══ EXTRACTED TEXT
Back in Chicago for more architecture tours starting with the Union Station.
We passed by the symmetrical cool train shed and post office in the distance on the way.
Chicago was for more than 100 years mail order capital of the world with Sears, Montgomery Wards and others shipping products around the country. With all that business, the post office was massive. It is now being converted to condo’s and offices.
The entrance along Canal Street are graced with this massive colonnade the entire length.
The exterior doors and the surrounding ironwork.
Once inside, a quick look back at where we just came from reveals a grand entrance.
The Amtrak Metropolitan Lounge – AKA – The Pennsylvania Room, from the days of the Pennsylvania Railroad.
As you reach the Great Hall you are greeted with these massive Corinthian columns, and a scaffolding free skylight!
When we last visited for Open House Chicago in October the ceiling was covered with scaffolding. The temporary inconvenience has paid off – what a magnificent hall and ceiling.
Even the statues look brighter.
The detail on the tops of the columns are stunning.
A second view of a column as well as the period perfect lighting.
The south end of the hall.
With the renovation complete hopefully they tear down the hideous Amtrak kiosk that is so out of place.
The benches are original to the 1925 construction.
We were fortunate enough to get to visit the Burlington Room. In the early days it was the women’s lounge.
This creepy looking guy keeps watch over the room.
Our final stop was in the Legacy Club. It is awaiting some remodel for private event use.
The city of Chicago should be proud of their grand rail entrance now that the renovation has been completed.
Our final tour of this visit was one I was looking forward to – a tour of architecture of and from the El train. The tour would take us into a number of El stations, as well as checking out some of Chicago’s finest architecture from a view most don’t see – 20 feet up from the El platforms.
We made our way to our first station in the pouring rain. The group of 9 people were more than happy when we arrived at the Washington and Wabash Station. Rebuilt and opened just a year ago, this station is sometimes referred to as the Millennium Station as it is located just a block from the park (but to any Chicagoan it will always be Washington/Wabash).
The canopy is made of steel and glass, with waves that are to evoke the feeling of nearby Lake Michigan.
As you enter the station you are greeting by a significant amount of artwork.
A major portion of the tour was focused on the nearby buildings. We had seen the Sullivan Center previously, but on this tour we had the mix of the canopy of the station with the classic lines of the building.
This row of 5 floor buildings are survivors from the 1800s, and are classic buildings. All they need is someone to come along with $40-50 million to purchase and rehab them (perhaps into boutique hotels!)
════
WRITTEN EXERCISE A :: Copy the passage from the Chicago architecture tour text, starting with "When we last" and going on through "statues look brighter.".
WRITTEN EXERCISE B :: Write what comes next in the Chicago architecture tour text, picking up after its final sentence.
The rows that come next have no connection to the Chicago architecture tour text.
══ EXTRACTED DATA
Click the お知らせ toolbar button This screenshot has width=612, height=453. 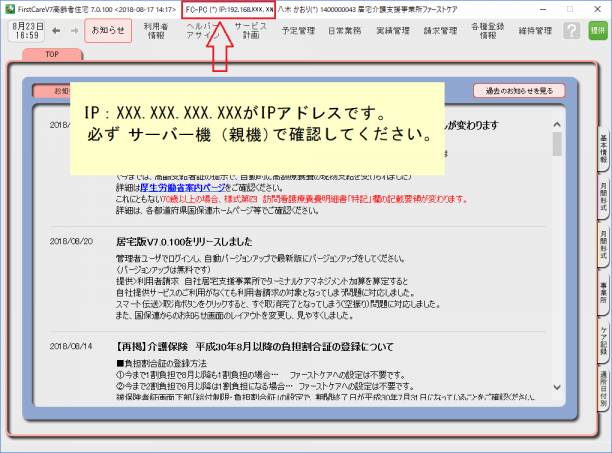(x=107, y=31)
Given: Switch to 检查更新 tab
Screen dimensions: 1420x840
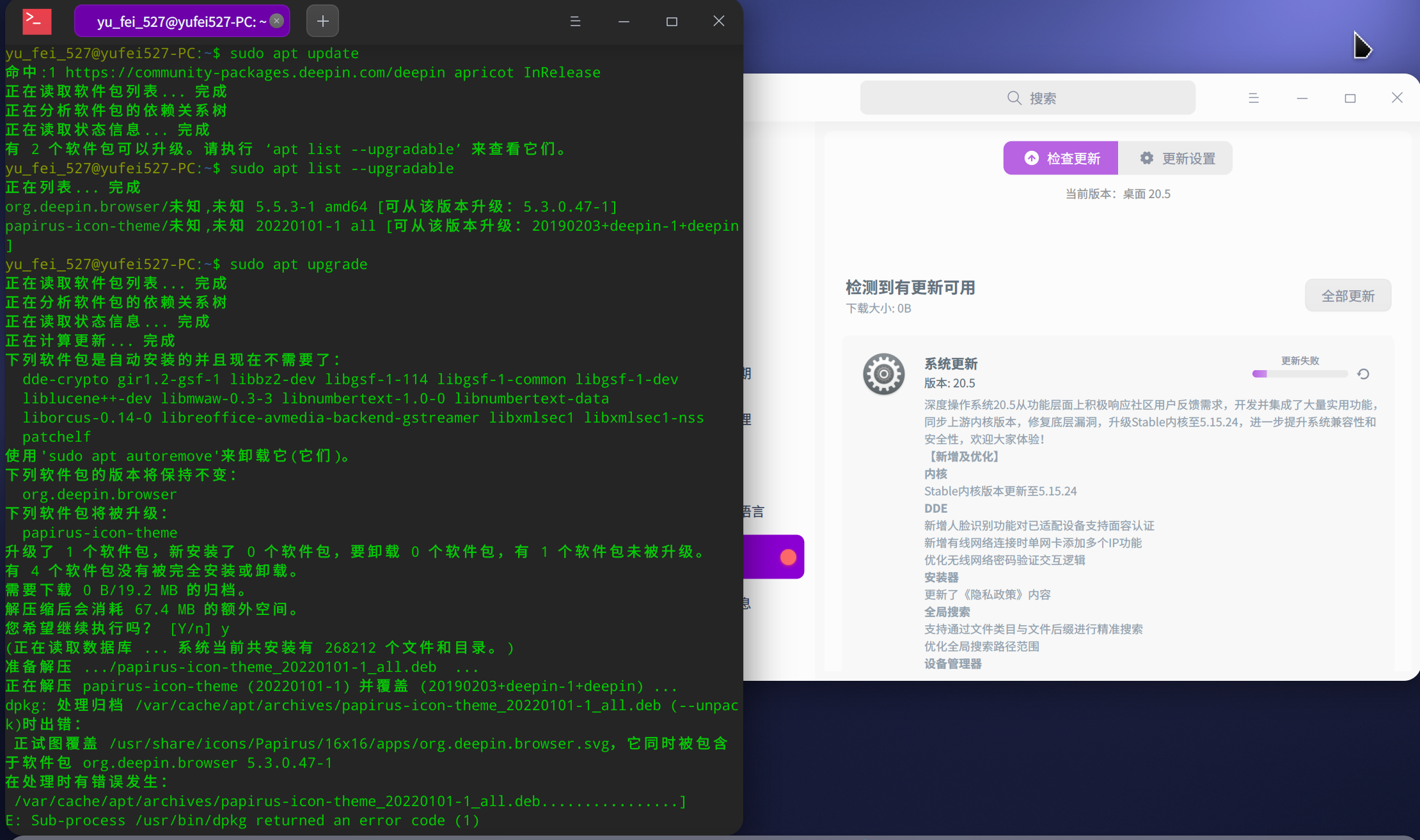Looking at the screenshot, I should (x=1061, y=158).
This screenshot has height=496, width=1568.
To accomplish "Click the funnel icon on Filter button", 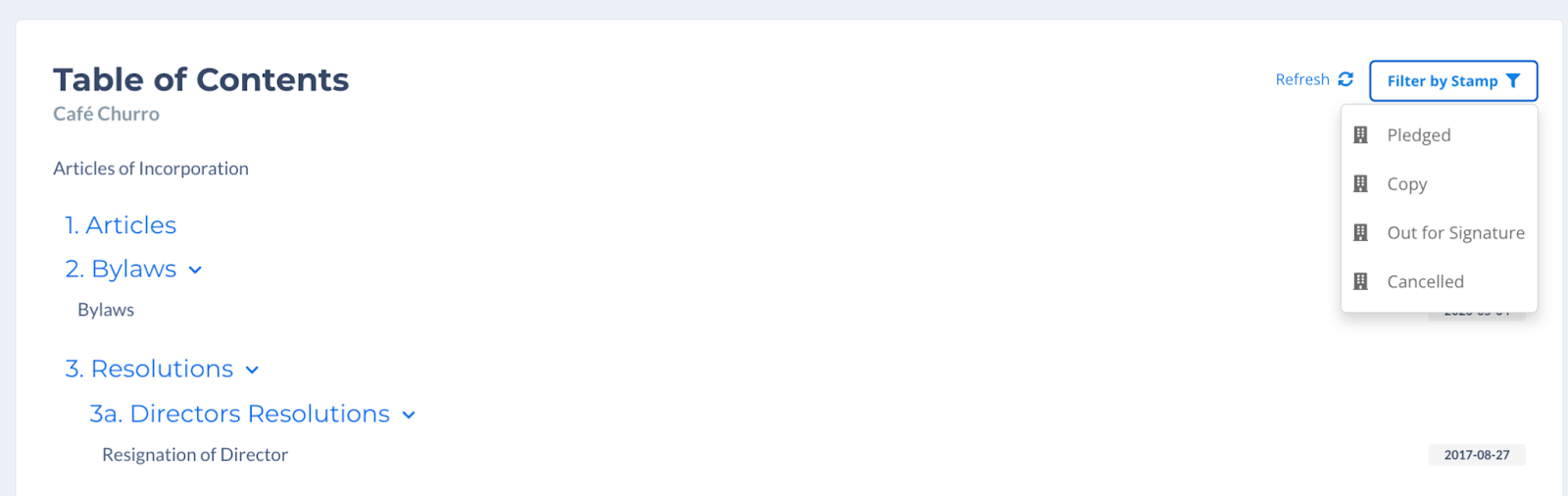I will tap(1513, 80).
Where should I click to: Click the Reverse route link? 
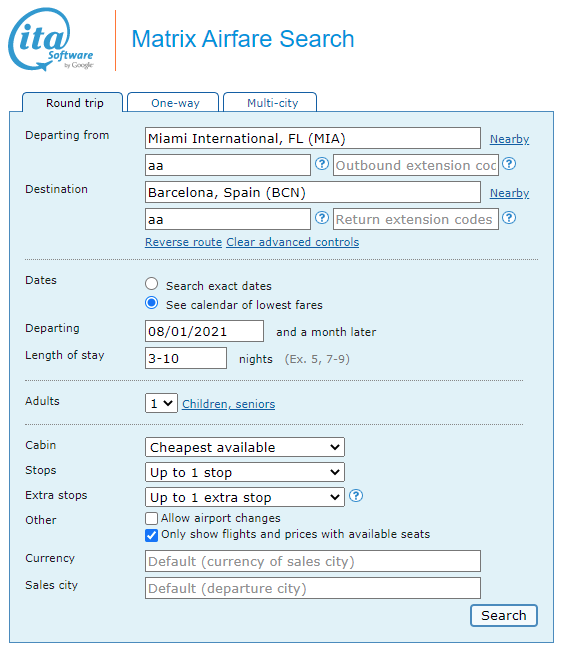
════
ANSWER A ::
When we last visited for Open House Chicago in October the ceiling was covered with scaffolding. The temporary inconvenience has paid off – what a magnificent hall and ceiling.
Even the statues look brighter.

ANSWER B ::
We made our way clockwise around the loop to the stations at State and Van Buren, aka the Harold Washington Library Station.
While the station is a fairly typical El station, it has great views of the Fisher Building and the Monodnock Building.
The Fisher Building is an 1896 Daniel Burnham masterpiece. As with many buildings it was built in two phases. Note the bay windows on the portion closest to the camera, then a flat face just beyond that.
The building’s terracotta has numerous sculptures featuring fish and crabs, as well as mythical creatures.
The northbound view of Dearborn Street with the Monodnock on the left and the Standard Club on the right.
The rain and the Monodnock gave a basic light added character.
We had the good fortune of having the CTA Holiday Train roll through the station as we were checking out the sights. A Chicago tradition since 1992, the train is decorated by volunteers and corporate sponsor.
Prior to Christmas they will run open air flatbed cars with Santa on them (check out the blog posting on the CTA Skokie Repair shop for more details as it was being prepared when we were there in October).
Throughout our tour the CTA employees were more than helpful, holding the train briefly while we boarded en mass or letting us through the turnstiles without addition payment to check out the stations.
I am certain to them it is just a job, but how cool would it be to drive an El train around all day.
The Quincy Station was the highlight of the tour. It was opened in 1897 and is essentially the same as the day it opened (with a few additional safety features).
They even have a couple of the original (unused) fare boxes mounted on the wall
It is the only station in the system that does not have advertising, rather they have period correct ads from the early days of the station.
Interestingly the ad on the left for the South Shore could still be valid, as that commuter rail still runs down into Indiana.
The platform maintains the same look. Quite the contrast to the skyscrapers in the background (including the 1400′ high Willis/Sears Tower directly behind the platform).
Again the lighting adds to the overall look.
We continued around the loop, crossing Randolph Street past the Palace Theater.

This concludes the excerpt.